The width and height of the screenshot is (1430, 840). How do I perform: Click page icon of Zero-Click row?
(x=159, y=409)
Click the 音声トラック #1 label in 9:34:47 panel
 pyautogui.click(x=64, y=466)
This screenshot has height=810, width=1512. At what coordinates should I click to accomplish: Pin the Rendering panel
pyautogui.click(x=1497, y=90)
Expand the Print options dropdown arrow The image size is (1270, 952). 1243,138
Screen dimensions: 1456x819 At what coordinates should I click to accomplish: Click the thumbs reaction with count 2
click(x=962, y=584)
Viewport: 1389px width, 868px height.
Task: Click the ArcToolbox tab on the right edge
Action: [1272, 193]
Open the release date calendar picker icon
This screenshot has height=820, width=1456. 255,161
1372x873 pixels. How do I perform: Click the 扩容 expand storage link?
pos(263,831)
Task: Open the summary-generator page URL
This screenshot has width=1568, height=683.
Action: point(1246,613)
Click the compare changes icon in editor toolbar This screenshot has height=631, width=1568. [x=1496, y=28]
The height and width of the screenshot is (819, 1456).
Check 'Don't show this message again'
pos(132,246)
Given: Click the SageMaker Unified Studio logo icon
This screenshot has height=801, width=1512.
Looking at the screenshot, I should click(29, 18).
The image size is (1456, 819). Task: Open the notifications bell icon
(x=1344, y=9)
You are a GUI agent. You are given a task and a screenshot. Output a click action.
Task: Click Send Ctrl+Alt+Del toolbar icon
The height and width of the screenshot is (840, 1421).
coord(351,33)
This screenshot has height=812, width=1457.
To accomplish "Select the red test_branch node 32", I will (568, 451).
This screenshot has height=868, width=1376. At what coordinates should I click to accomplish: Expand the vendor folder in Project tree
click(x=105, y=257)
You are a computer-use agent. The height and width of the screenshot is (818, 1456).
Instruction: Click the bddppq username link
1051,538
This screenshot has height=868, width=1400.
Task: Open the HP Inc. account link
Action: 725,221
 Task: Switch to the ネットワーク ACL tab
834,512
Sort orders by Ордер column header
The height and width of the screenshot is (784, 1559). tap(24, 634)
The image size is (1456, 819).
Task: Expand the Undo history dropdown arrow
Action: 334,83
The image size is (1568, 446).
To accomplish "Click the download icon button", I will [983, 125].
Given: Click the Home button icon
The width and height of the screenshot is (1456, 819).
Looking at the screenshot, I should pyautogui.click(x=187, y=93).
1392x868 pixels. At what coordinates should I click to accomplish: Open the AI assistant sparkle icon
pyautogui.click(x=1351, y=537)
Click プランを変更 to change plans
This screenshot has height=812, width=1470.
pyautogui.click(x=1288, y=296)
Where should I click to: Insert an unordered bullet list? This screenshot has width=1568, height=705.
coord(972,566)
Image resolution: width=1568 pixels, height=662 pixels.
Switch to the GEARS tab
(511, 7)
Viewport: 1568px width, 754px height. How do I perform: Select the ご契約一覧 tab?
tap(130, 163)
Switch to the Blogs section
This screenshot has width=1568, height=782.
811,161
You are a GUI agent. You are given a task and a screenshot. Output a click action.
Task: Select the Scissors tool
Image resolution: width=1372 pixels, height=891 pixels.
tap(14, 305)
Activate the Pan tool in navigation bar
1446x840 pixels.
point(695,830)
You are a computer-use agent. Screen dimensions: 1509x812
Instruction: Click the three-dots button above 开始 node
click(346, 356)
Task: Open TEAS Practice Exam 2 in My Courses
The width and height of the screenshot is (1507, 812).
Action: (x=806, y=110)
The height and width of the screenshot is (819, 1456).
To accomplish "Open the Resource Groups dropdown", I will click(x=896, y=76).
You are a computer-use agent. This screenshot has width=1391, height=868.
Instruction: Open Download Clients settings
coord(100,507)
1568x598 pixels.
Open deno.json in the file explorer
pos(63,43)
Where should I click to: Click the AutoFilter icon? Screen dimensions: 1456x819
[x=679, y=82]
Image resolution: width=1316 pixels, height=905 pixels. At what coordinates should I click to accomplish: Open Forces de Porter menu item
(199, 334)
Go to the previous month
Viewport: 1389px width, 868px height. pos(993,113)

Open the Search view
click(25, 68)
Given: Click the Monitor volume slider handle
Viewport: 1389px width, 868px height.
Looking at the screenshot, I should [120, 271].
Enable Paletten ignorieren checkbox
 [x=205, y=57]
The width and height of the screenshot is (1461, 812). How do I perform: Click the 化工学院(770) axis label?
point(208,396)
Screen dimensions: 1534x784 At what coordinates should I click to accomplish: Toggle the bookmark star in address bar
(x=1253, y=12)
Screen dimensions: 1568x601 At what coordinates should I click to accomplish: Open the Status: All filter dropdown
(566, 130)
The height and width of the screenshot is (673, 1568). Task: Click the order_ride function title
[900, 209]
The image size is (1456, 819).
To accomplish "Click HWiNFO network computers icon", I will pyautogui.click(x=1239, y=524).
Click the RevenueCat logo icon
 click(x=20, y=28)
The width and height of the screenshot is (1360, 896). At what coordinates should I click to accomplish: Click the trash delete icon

________________

What is needed is an exact transcription of every record above.

The width and height of the screenshot is (1430, 840). How do I perform: Click page icon of Zero-Click row?
(x=159, y=409)
Click the 音声トラック #1 label in 9:34:47 panel
 pyautogui.click(x=64, y=466)
This screenshot has height=810, width=1512. At what coordinates should I click to accomplish: Pin the Rendering panel
pyautogui.click(x=1497, y=90)
Expand the Print options dropdown arrow The image size is (1270, 952). 1243,138
Screen dimensions: 1456x819 At what coordinates should I click to accomplish: Click the thumbs reaction with count 2
click(x=962, y=584)
Viewport: 1389px width, 868px height.
Task: Click the ArcToolbox tab on the right edge
Action: [1272, 193]
Open the release date calendar picker icon
This screenshot has height=820, width=1456. 255,161
1372x873 pixels. How do I perform: Click the 扩容 expand storage link?
pos(263,831)
Task: Open the summary-generator page URL
This screenshot has width=1568, height=683.
Action: point(1246,613)
Click the compare changes icon in editor toolbar This screenshot has height=631, width=1568. [x=1496, y=28]
The height and width of the screenshot is (819, 1456).
Check 'Don't show this message again'
pos(132,246)
Given: Click the SageMaker Unified Studio logo icon
This screenshot has height=801, width=1512.
Looking at the screenshot, I should click(29, 18).
The image size is (1456, 819). Task: Open the notifications bell icon
(x=1344, y=9)
You are a GUI agent. You are given a task and a screenshot. Output a click action.
Task: Click Send Ctrl+Alt+Del toolbar icon
The height and width of the screenshot is (840, 1421).
coord(351,33)
This screenshot has height=812, width=1457.
To accomplish "Select the red test_branch node 32", I will (568, 451).
This screenshot has height=868, width=1376. At what coordinates should I click to accomplish: Expand the vendor folder in Project tree
click(x=105, y=257)
You are a computer-use agent. The height and width of the screenshot is (818, 1456).
Instruction: Click the bddppq username link
1051,538
This screenshot has height=868, width=1400.
Task: Open the HP Inc. account link
Action: 725,221
 Task: Switch to the ネットワーク ACL tab
834,512
Sort orders by Ордер column header
The height and width of the screenshot is (784, 1559). tap(24, 634)
The image size is (1456, 819).
Task: Expand the Undo history dropdown arrow
Action: 334,83
The image size is (1568, 446).
To accomplish "Click the download icon button", I will [983, 125].
Given: Click the Home button icon
The width and height of the screenshot is (1456, 819).
Looking at the screenshot, I should pyautogui.click(x=187, y=93).
1392x868 pixels. At what coordinates should I click to accomplish: Open the AI assistant sparkle icon
pyautogui.click(x=1351, y=537)
Click プランを変更 to change plans
This screenshot has height=812, width=1470.
pyautogui.click(x=1288, y=296)
Where should I click to: Insert an unordered bullet list? This screenshot has width=1568, height=705.
coord(972,566)
Image resolution: width=1568 pixels, height=662 pixels.
Switch to the GEARS tab
(511, 7)
Viewport: 1568px width, 754px height. How do I perform: Select the ご契約一覧 tab?
tap(130, 163)
Switch to the Blogs section
This screenshot has width=1568, height=782.
811,161
You are a GUI agent. You are given a task and a screenshot. Output a click action.
Task: Select the Scissors tool
Image resolution: width=1372 pixels, height=891 pixels.
tap(14, 305)
Activate the Pan tool in navigation bar
1446x840 pixels.
point(695,830)
You are a computer-use agent. Screen dimensions: 1509x812
Instruction: Click the three-dots button above 开始 node
click(346, 356)
Task: Open TEAS Practice Exam 2 in My Courses
The width and height of the screenshot is (1507, 812).
Action: (x=806, y=110)
The height and width of the screenshot is (819, 1456).
To accomplish "Open the Resource Groups dropdown", I will click(x=896, y=76).
You are a computer-use agent. This screenshot has width=1391, height=868.
Instruction: Open Download Clients settings
coord(100,507)
1568x598 pixels.
Open deno.json in the file explorer
pos(63,43)
Where should I click to: Click the AutoFilter icon? Screen dimensions: 1456x819
[x=679, y=82]
Image resolution: width=1316 pixels, height=905 pixels. At what coordinates should I click to accomplish: Open Forces de Porter menu item
(199, 334)
Go to the previous month
Viewport: 1389px width, 868px height. pos(993,113)

Open the Search view
click(25, 68)
Given: Click the Monitor volume slider handle
Viewport: 1389px width, 868px height.
Looking at the screenshot, I should [120, 271].
Enable Paletten ignorieren checkbox
 [x=205, y=57]
The width and height of the screenshot is (1461, 812). How do I perform: Click the 化工学院(770) axis label?
point(208,396)
Screen dimensions: 1534x784 At what coordinates should I click to accomplish: Toggle the bookmark star in address bar
(x=1253, y=12)
Screen dimensions: 1568x601 At what coordinates should I click to accomplish: Open the Status: All filter dropdown
(566, 130)
The height and width of the screenshot is (673, 1568). Task: Click the order_ride function title
[900, 209]
The image size is (1456, 819).
To accomplish "Click HWiNFO network computers icon", I will pyautogui.click(x=1239, y=524).
Click the RevenueCat logo icon
 click(x=20, y=28)
The width and height of the screenshot is (1360, 896). At what coordinates should I click to accomplish: Click the trash delete icon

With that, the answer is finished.